LITURGIA
Estamos ante un bonito texto
de San Pablo, en su carta a su discípulo Tito (2, 1-8. 11-14). Le da
orientaciones sobre lo que debe enseñar o aconsejar, y va pasando por diversos
estamentos de personas. Como norma general, “habla
de lo que es conforme a la sana enseñanza”. Y como orientaciones
particulares, a los ancianos que sean
sobrios, serios y que piensen bien; robustos en la fe, en el amor y en la
paciencia. Que no es menester ser anciano para que estas recomendaciones
puedan venirnos muy bien en una revisión de nosotros todos.
A las ancianas, que sean decentes en el porte, que no sean chismosas ni
se envicien con el vino, sino maestras de lo bueno, de modo que inspiren a las
jóvenes, enseñándolas a amar a sus maridos y a sus hijos; a ser moderadas y
púdicas, a cuidar bien de su casa, a ser bondadosas y sumisas a sus maridos
para que no se desacredite el evangelio. Quitando la última consideración,
que era propia de su tiempo y de su cultura, todo lo demás es de una aplicación
práctica perfecta para nuestras mujeres, ancianas o no. ¡Y para los varones!
Porque todo lo que ha dicho Pablo en este apartado, es digno de examen y
reflexión por parte de todos.
A los jóvenes exhórtalos también a tener ideas justas. Y como la
mejor recomendación es que el propio Tito se presente en todo como modelo de
buena conducta. Es lo que más necesitan los jóvenes: un ejemplo que les atraiga
y al que pueden imitar. Ahí las “ideas justas” se adaptan a las obras justas
que se les puedan presentar con el ejemplo.
En la enseñanza sé íntegro y grave, con un hablar sensato e intachable.
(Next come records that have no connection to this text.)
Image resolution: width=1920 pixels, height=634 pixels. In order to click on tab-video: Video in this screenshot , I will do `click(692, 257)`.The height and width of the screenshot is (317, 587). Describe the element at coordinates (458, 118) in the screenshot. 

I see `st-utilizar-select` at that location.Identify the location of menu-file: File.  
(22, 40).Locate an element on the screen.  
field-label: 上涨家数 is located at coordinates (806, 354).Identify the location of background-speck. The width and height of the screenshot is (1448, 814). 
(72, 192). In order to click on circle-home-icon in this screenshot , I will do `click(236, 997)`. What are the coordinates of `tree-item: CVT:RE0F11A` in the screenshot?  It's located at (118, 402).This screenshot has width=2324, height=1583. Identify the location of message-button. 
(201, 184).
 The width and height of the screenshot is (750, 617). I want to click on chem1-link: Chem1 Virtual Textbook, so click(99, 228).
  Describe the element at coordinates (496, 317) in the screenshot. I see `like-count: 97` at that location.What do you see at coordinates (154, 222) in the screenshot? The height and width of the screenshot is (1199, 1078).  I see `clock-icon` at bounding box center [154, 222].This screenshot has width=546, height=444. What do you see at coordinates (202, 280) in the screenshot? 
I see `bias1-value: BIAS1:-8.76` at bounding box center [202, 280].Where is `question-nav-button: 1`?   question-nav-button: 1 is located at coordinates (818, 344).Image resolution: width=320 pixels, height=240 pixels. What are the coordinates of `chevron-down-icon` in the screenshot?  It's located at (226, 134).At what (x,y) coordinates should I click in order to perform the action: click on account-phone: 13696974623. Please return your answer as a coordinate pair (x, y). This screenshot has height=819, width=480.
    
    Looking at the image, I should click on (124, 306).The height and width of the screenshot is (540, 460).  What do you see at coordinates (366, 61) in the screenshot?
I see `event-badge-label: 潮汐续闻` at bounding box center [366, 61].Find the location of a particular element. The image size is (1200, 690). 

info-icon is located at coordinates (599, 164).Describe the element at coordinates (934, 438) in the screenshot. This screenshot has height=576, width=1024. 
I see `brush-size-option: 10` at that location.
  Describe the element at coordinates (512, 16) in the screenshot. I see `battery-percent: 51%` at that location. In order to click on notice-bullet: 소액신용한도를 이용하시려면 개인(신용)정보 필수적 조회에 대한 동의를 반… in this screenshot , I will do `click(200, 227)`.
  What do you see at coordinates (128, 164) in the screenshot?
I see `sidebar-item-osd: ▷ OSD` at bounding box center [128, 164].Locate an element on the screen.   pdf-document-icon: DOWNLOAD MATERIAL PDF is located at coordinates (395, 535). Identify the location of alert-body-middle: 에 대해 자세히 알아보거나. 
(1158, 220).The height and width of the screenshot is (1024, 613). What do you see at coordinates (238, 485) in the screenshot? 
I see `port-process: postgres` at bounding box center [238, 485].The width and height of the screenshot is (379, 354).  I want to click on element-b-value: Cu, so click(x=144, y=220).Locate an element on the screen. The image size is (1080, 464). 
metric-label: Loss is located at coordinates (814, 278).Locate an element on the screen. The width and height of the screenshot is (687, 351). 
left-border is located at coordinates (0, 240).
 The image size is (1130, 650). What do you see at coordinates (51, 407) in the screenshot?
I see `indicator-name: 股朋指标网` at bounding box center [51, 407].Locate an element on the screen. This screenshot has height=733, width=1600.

Y la razón para ello es que ha aparecido la gracia de Dios que trae la
salvación para la humanidad, enseñándonos
a renunciar a la vida sin religión y a los deseos mundanos, y a llevar ya desde
ahora una vida sobria, honrada y religiosa, aguardando la dicha que esperamos:
LA APARICIÓN GLORIOSA DEL GRAN DIOS Y SALVADOR NUESTRO: JESUCRISTO. Él se
entregó por nosotros para rescatarnos de toda impiedad y para prepararnos un
pueblo purificado, dedicado a las buenas obras.
He dejado hablar a
Pablo en uno de los textos más íntimos del apóstol, cuando ha querido
sintetizar el sentido de la enseñanza, esa que debe abochornar al enemigo de la
fe, que –si vivimos esta realidad- no podrá criticarnos en nada. Su programa es
muy sencillo: la renuncia a los deseos mundanos y a la vida sin religión. Dos
realidades que se funden en una sola. Y dos realidades completamente actuales,
y que una tira de la otra. No sé cuál tira de cuál, pero es evidente que la
vida sin religión lleva a los deseos mundanos, y que los deseos mundanos acaban
por desposeer a la vida de la religión.
Frente a esa
situación, lo que propone Pablo es una vida ordenada, sobria para mantenerse en
la debida posición; justa o santa (que es lo que mejor pone al alma en esa
sobriedad, para vivir la vida con medida y no según las apetencias que se
vienen fácilmente a las manos). Y finalmente es una vida que tenga enarbolada
la bandera de la PIEDAD. Lo que abarca dos líneas de actuación: lo que mira a
Dios, para darle a Dios lo que es suyo que naturalmente sobrepasa la mera
devoción o “piedad”. Y al prójimo ofrecerle igualmente lo que es suyo con una
piedad (=amor) que es el que cierra el círculo de la verdadera “piedad” con
Dios.
El evangelio de hoy (Lc 17, 7-10)
fue tratado en el blog hace unos domingos en los que tuvimos este mismo texto.
Aquí quiere Jesús dejar claro que el ser justo y bueno no es un heroísmo sino
la actitud que debe ser propia de todo ciudadano. Y que lo normal es que el
subordinado esté disponible para servir a su amo cuando él vuelve a la casa. El
subordinado habrá estado en otras tareas, también de su obligación. Pero eso no
le sería razón para estar al servicio del amo cuando regresa de sus negocios.
Jesús concluye con toda razón que esos criados de la parábola –como todo el que
cumple con su obligación- deben considerarse pobres siervos que hemos hecho lo que teníamos que hacer. Buena
reflexión para todos nosotros que, en nuestro vivir diario hemos de tener
conciencia de hacer lo que hemos de hacer, y llevarlo con la mayor naturalidad
y así desenvolvernos ante Dios. El resto ya es cosa de Dios, que –como dice el
pueblo- “no sed queda con na de naide”.